Sistematika Penulisan
1.6.1. Bab I PENDAHULUAN
Bab Pendahuluan berisi tentang berbagai pengertian, latar belakang, permasalahan, dan tujuan yang menjadi dasar-dasar dalam menyusun tulisan ini. Pada bab ini juga dijelaskan sistematika penulisan, kerangka pemikiran penulis dalam menyusun tulisannya.
1.6.2. BAB II TINJAUAN PUSTAKA
Bab Tinjauan Pustaka menjelaskan tentang dasar-dasar teori serta pendekatan yang digunakan untuk mendukung proses penyelesaian dari permasalahan-permasalahan yang dijadikan topik pembahasan pada penulisan. Secara umum berisi tentang penjelasan ekosistem mangrove dan habitat serta siklus hidupnya serta aktivitas di sebuah area konservasi dan eco park.
1.6.3. BAB III TINJAUAN LOKASI
Bab Tinjauan Lokasi merupakan deskripsi dari lokasi yang dijadikan sebagai tapak terpilih. Menjelaskan tentang profil, potensi, kekurangan, ancaman, dan keunggulan dari tapak terpilih. Dijelaskan juga alasan pemilihan tapak.
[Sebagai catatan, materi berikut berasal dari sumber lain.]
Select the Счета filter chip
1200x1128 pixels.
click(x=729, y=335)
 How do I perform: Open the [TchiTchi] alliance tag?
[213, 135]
1.6.4. BAB IV PENDEKATAN KONSEP PERACANGAN
Bab Pendekatan Konsep Perancangan memaparkan kebutuhan ruang pada sebuah area eco park mangrove, hubungan antar ruang dan sirkulasi, serta pendekatan-pendekatan konsep mikro-makro yang dinilai sesuai untuk menjawab permasalahan yang diangkat.
1.6.5. BAB V KONSEP PERANCANGAN
Bab V Konsep Perancangan berisi tentang konsep yang dijadikan sebagai dasar pemikiran dalam penyelesaian masalah. Konsep makro akan menjawab permasalahan umum sedangkan konsep mikro akan menjawab permasalahan-permasalahan khusus.